Stored items:
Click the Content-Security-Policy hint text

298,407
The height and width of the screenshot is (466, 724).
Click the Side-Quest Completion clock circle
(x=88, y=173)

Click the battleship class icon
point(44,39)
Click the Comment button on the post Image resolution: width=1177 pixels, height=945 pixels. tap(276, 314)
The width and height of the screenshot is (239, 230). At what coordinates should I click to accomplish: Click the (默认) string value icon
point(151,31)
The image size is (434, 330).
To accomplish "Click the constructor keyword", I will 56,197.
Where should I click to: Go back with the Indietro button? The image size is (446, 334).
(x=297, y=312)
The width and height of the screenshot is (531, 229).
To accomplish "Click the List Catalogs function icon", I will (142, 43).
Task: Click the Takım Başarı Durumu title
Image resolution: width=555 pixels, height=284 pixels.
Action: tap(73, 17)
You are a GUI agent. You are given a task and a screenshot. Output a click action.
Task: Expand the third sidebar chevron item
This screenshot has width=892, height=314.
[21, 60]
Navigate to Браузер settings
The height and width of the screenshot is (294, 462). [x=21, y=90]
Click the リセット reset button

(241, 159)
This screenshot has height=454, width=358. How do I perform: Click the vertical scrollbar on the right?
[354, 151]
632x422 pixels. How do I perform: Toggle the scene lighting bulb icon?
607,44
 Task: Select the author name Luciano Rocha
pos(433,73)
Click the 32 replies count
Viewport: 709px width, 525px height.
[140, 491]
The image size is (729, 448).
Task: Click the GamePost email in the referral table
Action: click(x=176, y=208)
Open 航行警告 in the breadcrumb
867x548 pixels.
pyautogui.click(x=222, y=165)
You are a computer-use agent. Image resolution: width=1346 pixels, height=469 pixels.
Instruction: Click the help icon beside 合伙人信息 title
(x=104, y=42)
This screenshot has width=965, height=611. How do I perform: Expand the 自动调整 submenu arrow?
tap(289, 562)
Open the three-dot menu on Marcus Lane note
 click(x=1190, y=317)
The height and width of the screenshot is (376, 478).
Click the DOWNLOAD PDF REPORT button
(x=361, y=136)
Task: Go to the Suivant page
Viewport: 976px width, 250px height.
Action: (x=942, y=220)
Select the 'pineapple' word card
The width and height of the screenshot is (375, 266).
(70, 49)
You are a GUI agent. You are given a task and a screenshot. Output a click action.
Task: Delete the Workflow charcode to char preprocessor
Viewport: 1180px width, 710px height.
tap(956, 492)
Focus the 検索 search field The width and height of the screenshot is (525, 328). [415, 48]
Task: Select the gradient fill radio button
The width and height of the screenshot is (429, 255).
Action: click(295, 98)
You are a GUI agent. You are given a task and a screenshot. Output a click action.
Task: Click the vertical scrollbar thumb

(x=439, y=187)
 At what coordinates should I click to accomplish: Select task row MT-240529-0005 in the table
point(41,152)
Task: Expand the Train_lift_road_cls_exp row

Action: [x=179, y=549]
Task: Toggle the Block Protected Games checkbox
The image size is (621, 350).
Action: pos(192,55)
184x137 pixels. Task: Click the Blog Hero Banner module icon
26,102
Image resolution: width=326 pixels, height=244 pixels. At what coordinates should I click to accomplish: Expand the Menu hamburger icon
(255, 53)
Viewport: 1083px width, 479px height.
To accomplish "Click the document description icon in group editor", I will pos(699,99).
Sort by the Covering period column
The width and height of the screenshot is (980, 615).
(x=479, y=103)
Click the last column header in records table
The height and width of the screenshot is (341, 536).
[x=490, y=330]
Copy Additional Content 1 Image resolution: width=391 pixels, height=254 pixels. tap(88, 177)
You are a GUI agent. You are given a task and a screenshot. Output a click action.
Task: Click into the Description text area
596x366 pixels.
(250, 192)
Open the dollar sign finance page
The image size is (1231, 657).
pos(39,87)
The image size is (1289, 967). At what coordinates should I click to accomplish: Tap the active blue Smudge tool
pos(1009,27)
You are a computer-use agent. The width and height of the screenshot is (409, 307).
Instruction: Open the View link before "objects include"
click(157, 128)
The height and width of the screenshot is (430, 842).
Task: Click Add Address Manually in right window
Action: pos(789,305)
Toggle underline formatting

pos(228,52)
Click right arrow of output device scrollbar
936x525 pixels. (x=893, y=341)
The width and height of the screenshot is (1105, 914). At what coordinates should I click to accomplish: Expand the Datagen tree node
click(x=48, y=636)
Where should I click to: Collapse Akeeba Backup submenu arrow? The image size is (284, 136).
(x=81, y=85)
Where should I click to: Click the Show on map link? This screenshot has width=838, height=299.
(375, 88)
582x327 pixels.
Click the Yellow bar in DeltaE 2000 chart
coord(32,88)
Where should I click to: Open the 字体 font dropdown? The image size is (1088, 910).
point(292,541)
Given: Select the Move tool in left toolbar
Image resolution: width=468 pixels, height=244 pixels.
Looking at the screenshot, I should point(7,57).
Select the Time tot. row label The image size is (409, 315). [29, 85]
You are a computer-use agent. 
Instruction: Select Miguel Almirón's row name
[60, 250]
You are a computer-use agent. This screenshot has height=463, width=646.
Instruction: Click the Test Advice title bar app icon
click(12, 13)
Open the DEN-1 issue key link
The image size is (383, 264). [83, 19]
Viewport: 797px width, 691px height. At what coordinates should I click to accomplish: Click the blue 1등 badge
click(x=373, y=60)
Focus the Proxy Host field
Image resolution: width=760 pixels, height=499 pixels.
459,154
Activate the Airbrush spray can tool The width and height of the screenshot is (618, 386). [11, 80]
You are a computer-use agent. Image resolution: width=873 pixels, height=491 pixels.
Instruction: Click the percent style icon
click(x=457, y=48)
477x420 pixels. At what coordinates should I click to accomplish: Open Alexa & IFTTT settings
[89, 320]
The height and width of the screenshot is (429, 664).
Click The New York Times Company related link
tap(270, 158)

Task goal:
Where the word "computer" appears in a line of the entries, copy that line.

Solution below:
You are a computer-use agent. Image resolution: width=1346 pixels, height=469 pixels.
You are a computer-use agent. The width and height of the screenshot is (409, 307).
You are a computer-use agent. 
You are a computer-use agent. This screenshot has height=463, width=646.
You are a computer-use agent. Image resolution: width=873 pixels, height=491 pixels.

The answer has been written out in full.